Never a dull moment in local these days as I learn of new sites almost daily. I spoke this morning with Ben Saren, CEO of Boston-based Citysquares, another “hyperlocal” site focused on building out neighborhood listings and community. Right now the site only covers the Boston area but Saren envisions expansion and scaling.
We discussed all the usual problems of building consumer awareness/traffic and acquiring local advertisers, as well as replicating that success in new markets. There were a few points from our discussion that I felt were particularly interesting:
- Only a year out of the gate, the site is getting renewals (Citysquares uses a telephone sales channel). Saren reported to me that an owner of a Pilates studio told him she’s getting more customers from Citysquares than Google AdWords. This goes to the “more qualified buyer” phenomenon on vertical/local sites.

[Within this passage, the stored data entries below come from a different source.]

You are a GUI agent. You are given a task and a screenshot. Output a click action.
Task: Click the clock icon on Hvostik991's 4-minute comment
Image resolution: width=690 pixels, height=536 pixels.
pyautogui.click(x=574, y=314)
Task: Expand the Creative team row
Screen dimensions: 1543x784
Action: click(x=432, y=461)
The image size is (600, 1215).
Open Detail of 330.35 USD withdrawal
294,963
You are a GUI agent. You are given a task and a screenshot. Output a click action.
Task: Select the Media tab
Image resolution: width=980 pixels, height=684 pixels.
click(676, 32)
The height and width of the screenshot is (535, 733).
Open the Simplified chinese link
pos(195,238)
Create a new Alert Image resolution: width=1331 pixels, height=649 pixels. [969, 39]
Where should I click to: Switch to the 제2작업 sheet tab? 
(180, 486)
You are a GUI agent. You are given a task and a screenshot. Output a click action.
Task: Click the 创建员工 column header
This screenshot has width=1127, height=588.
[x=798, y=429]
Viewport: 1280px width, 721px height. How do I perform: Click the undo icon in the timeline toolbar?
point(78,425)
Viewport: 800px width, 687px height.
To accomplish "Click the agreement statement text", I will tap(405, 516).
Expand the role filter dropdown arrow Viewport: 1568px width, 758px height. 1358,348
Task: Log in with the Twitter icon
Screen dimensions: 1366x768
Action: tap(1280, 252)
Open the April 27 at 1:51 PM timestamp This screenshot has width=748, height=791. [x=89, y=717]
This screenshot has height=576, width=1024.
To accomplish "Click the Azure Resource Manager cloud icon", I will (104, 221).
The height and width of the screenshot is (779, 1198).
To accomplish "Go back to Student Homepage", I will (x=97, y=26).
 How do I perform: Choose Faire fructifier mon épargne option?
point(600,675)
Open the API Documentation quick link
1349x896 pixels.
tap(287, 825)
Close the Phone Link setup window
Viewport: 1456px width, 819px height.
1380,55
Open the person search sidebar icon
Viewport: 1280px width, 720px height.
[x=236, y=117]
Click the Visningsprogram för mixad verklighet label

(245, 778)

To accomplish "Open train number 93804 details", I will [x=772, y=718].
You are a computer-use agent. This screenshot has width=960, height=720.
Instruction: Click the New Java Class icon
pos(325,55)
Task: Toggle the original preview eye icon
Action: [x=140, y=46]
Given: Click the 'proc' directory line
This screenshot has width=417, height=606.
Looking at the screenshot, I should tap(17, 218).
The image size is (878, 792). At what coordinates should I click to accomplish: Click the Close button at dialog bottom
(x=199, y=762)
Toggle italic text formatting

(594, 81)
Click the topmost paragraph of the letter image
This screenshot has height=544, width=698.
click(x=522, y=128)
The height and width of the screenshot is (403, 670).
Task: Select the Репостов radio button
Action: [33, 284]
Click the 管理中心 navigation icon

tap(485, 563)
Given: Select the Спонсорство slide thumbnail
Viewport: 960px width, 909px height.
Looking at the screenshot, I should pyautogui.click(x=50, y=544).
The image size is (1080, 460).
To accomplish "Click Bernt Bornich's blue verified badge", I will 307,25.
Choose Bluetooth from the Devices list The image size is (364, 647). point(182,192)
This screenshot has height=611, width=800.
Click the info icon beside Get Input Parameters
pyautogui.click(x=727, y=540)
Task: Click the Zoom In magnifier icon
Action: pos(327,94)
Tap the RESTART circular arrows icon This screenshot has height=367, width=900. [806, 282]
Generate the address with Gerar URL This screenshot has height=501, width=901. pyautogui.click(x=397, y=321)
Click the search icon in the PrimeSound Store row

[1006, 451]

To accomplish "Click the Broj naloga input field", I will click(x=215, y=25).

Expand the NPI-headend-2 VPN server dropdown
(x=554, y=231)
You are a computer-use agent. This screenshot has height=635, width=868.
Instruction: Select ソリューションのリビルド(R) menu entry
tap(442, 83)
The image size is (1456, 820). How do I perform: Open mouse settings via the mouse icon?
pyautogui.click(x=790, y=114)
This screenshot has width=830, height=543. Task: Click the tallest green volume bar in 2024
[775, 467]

- Also interesting to me was a promotion, “Citysquares All Stars,” that smartly built merchant and consumer awareness and drove traffic and reviews on the site. Saren said his team went into local businesses with direct mail pieces/postcards and had business owners promote voting to their customers (”Go to Citysquares.com and vote for us”). Even though there was relatively little awareness of the site, these business owners still were interested and did it according to Saren.
Furthermore, the organization of the site according to neighborhoods, rather than as an area-wide listings directory, may speed collection of reviews and enhanced data from business owners. Saren bought a database (he’s not entirely happy) but says that business owners are showing up and correcting them.
There’s greater local affinity at the neighborhood level than at the metro level. In other words, Citysquares is more “approachable” and “friendly” than one that simply covered all of Boston without breaking it down into more bite-sized chunks.